The Possible Cause of Obsessive Compulsive Disorder
Although studies have shown that obsessive-compulsive disorder comes from a neurobiological effect, there has been no conclusive evidence of the true cause of OCD. Some research studies have found that symptoms of OCD may stem from different parts of the brain having troubles in communicating with one another. Experts believe that different factors such as a person’s biology, environment, and genetics may trigger OCD.
OCD affects children and adults, although a significant number of them are diagnosed before they turn 20, and boys have a higher risk than girls. On the other hand, there have been cases of diagnosis among people over 35. There have been findings that show that a person has a higher risk of developing OCD if their parent or sibling also has OCD.
Obsessions and Compulsions
An example of an obsession for a lot of people with OCD is the fear of getting in contact with everyday objects like a door handle due to fear of getting sick. It can also be the constant fear of failing to switch off appliances before leaving the house. As a result of these incessant thoughts, they may start having compulsions like constantly washing their hands or using a hand sanitizer after touching something they believe is germ-infected, or they may start checking multiple times if the stove is turned off before finally leaving the house.
The Effects of Obsessive Compulsion
People with OCD may have obsessions, compulsions, or both. They tend to develop compulsions to ease the anxiety of their repetitive thoughts and can significantly put a strain in their overall health and welfare. They may waste a better part of the day to ease their psychological distress, which affects their daily lives. It could also put a strain on their relationships with people.
As mentioned, although they know these thoughts can be excessive, people with OCD cannot stop themselves from doing their compulsions that they end up hurting themselves in the process. For example, they could injure themselves from washing their hands, showering, or brushing their teeth too much.

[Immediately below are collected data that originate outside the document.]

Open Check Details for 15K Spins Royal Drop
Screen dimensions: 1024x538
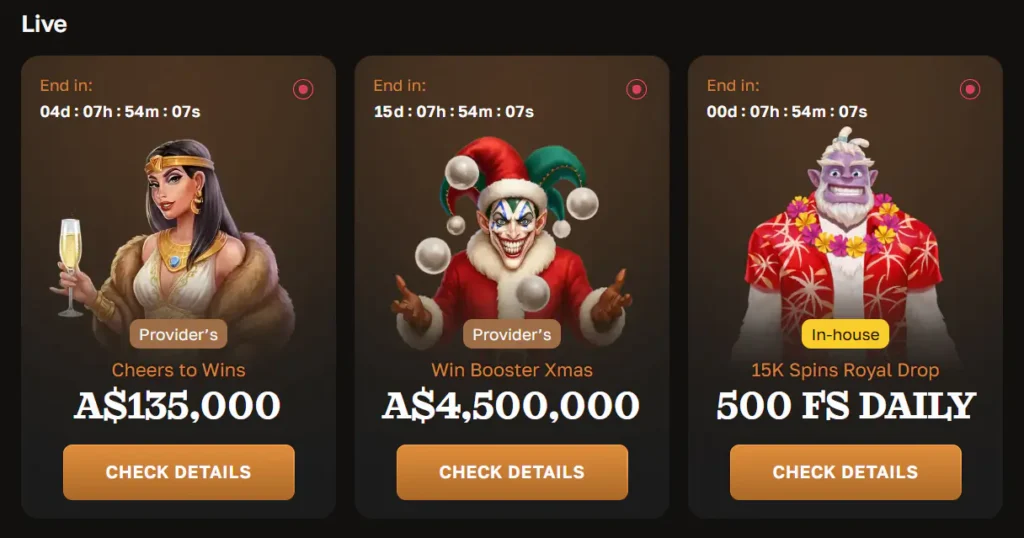846,472
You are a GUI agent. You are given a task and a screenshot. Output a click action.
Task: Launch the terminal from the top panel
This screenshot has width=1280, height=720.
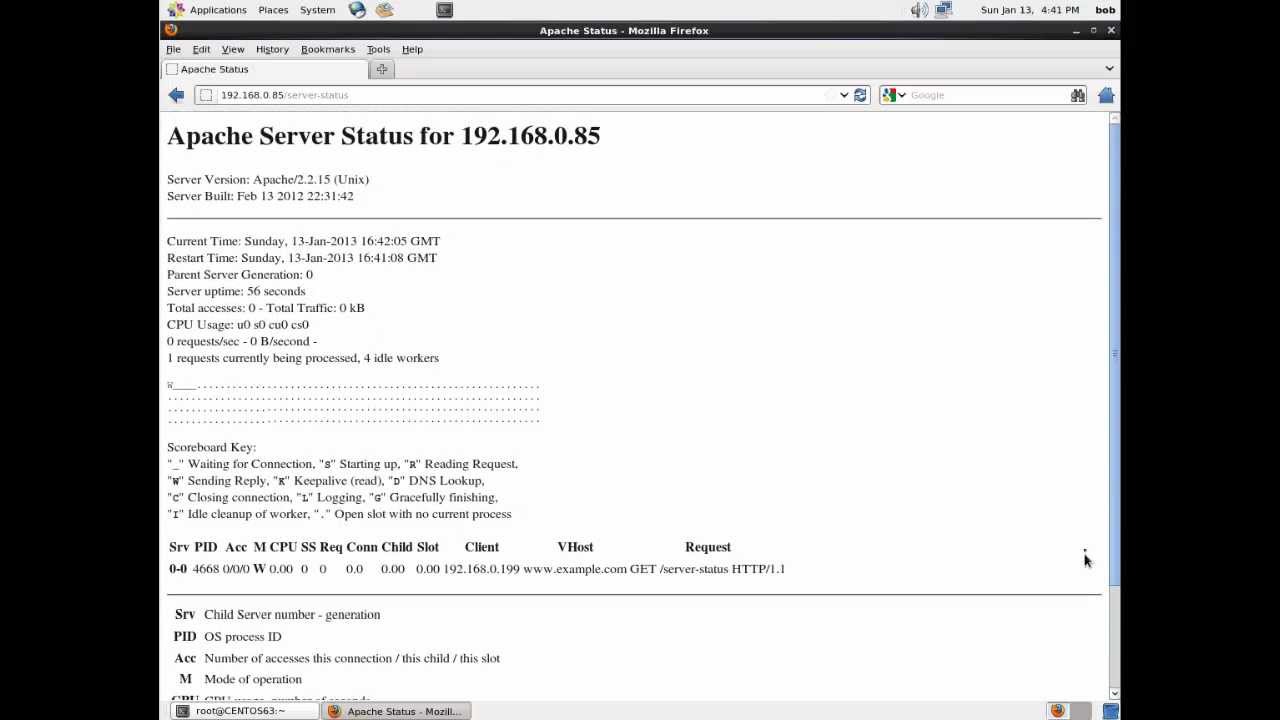point(445,10)
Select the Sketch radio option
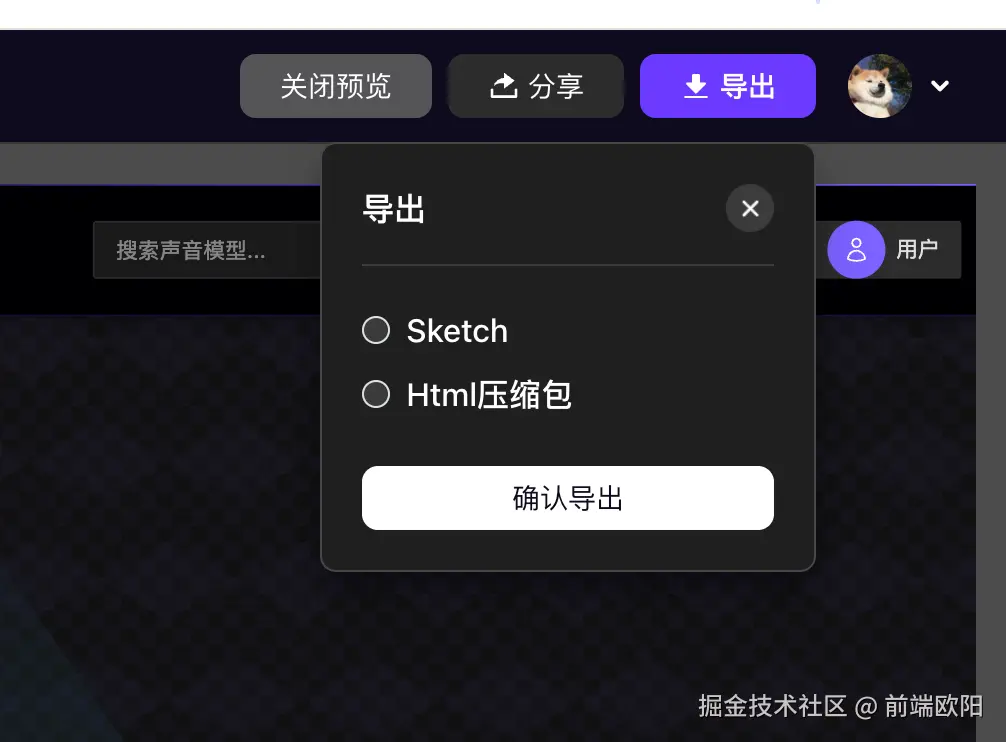This screenshot has width=1006, height=742. 376,330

Some compulsions are fairly harmless such as arranging items in a precise order, travelling only on specific routes, or wearing only certain colours in fear of something bad is going to happen if they don’t. They can also develop tics such as counting to certain numbers, blinking, or shrugging their shoulders.
How to Ease Obsession
People shouldn’t wait until they cannot function in their daily lives before they start seeking professional help from a mental health provider or anxiety treatment service. OCD is usually treated with therapy, medicine, or both. Although some patients can still experience symptoms even after therapy and medication, they reach a point where their compulsions become manageable and not take over their lives.
One way to reduce the symptoms of OCD is recognizing the triggers of their behaviours and avoiding them. Individuals can start to recognize their triggers during psychotherapy. Moreover, experts strongly suggest that people with OCD talk with their doctors and discuss the benefits and risk of taking certain medications, do not stop taking it without telling their doctors first, and that they should report any concerns of possible side effects to their doctors right away.
Obsessive Compulsive Disorder can affect anyone, although risk factors are higher for certain individuals. Obsessive compulsion can range from only wearing yellow clothing to having to spend hours a day cleaning the house to make sure it’s spotless. When subjected to these incessant thoughts, people become psychologically distressed and can affect their overall health and lifestyle. Before the symptoms evolve to something unmanageable, people OCD must seek professional help.